Silicon Valley’s Latest Billion Dollar Startup is Run By a 22-Year-Old
Scale AI, which is developing software to annotate images for training artificial intelligence for robots, self-driving cars and language processing, has raised $100 million of funding, bringing its valuation to over $1 billion.
Scale investors include Peter Thiel’s Founders Fund, Accel, Coatue Management, Index Ventures, Spark Capital, Thrive Capital, Instagram founders Kevin Systrom and Mike Krieger and Quora CEO Adam d’Angelo.
“Our mission at Scale is to accelerate the development of AI applications,” the San Francisco-based startup’s 22-year-old CEO Alexandr Wang said in a blog post. “We’re proud of what we’ve built over the last three years.”
Scale employs nearly 100 people, but the 3-year-old startup has around 30,000 contractors helping out with the labeling process.
“What we noticed after working on AI at some of the most advanced organizations in the world was that building machine learning systems was challenging due to a lack of mature infrastructure,” Wang wrote. “In particular, we noticed that the critical bottleneck to further progress today was data—in particular, labeled datasets.”
“It takes billions or tens of billions of examples to get AI systems to human-level performance,” Wang told Bloomberg. “There is a really big gap between the handful of giant companies that can afford to do all this training and the many that can’t.”
Customers, including Waymo and Uber, send Scale video or audio data through an application programming interface (API) call, The Robot Report noted.
The company’s software looks over the images, and workers are then asked to review them.
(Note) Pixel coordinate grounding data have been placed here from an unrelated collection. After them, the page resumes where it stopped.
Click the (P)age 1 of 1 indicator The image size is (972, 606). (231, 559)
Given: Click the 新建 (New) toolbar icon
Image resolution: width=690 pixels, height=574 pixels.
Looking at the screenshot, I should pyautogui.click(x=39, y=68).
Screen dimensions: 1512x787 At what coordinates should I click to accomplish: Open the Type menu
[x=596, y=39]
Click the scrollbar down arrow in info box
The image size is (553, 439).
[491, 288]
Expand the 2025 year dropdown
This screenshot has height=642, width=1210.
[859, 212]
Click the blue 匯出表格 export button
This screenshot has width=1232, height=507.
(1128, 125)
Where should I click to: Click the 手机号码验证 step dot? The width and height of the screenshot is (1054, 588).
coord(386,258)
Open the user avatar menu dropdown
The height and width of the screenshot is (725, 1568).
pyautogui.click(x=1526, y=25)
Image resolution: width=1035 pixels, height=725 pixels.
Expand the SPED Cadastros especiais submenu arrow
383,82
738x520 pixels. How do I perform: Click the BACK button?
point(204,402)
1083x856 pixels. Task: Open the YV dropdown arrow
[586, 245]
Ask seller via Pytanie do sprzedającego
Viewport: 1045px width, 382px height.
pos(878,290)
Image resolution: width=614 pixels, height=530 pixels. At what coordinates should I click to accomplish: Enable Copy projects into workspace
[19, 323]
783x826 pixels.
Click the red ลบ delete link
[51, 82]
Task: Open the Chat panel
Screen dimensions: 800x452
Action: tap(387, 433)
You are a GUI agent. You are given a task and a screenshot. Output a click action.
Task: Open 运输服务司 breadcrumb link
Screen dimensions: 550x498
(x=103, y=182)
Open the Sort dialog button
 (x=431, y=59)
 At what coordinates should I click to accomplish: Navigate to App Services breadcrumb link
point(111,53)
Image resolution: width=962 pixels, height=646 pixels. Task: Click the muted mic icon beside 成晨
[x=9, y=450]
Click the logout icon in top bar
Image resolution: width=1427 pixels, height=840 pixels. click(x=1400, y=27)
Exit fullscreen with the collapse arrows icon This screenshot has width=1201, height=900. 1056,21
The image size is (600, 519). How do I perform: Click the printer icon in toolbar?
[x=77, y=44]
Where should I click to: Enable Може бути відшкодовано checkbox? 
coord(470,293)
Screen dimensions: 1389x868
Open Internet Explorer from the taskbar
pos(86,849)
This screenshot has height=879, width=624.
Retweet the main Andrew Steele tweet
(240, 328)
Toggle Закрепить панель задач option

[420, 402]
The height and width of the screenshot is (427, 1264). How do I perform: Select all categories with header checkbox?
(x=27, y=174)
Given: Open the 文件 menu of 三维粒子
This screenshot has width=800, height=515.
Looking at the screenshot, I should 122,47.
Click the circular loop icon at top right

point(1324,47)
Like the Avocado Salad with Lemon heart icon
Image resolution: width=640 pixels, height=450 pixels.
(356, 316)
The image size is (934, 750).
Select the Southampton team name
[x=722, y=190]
If the software isn’t able to label objects automatically, workers can click once anywhere on the object, such as a car, and traces it for them.
“Tasks that used to take hours end up taking just a couple of minutes,” Wang said.
Newer customers of Scale also include OpenAI, which uses the service for language processing, and Standard Cognition, which is developing software to automate checking out at retailers.
“The ultimate question we have is, ‘Is this ketchup, or is it mustard?’” Standard Cognition CEO Jordan Fisher said. “And if it’s ketchup, we need to know if it’s 12.6 ounces of Heinz ketchup, so we can get you the right receipt.”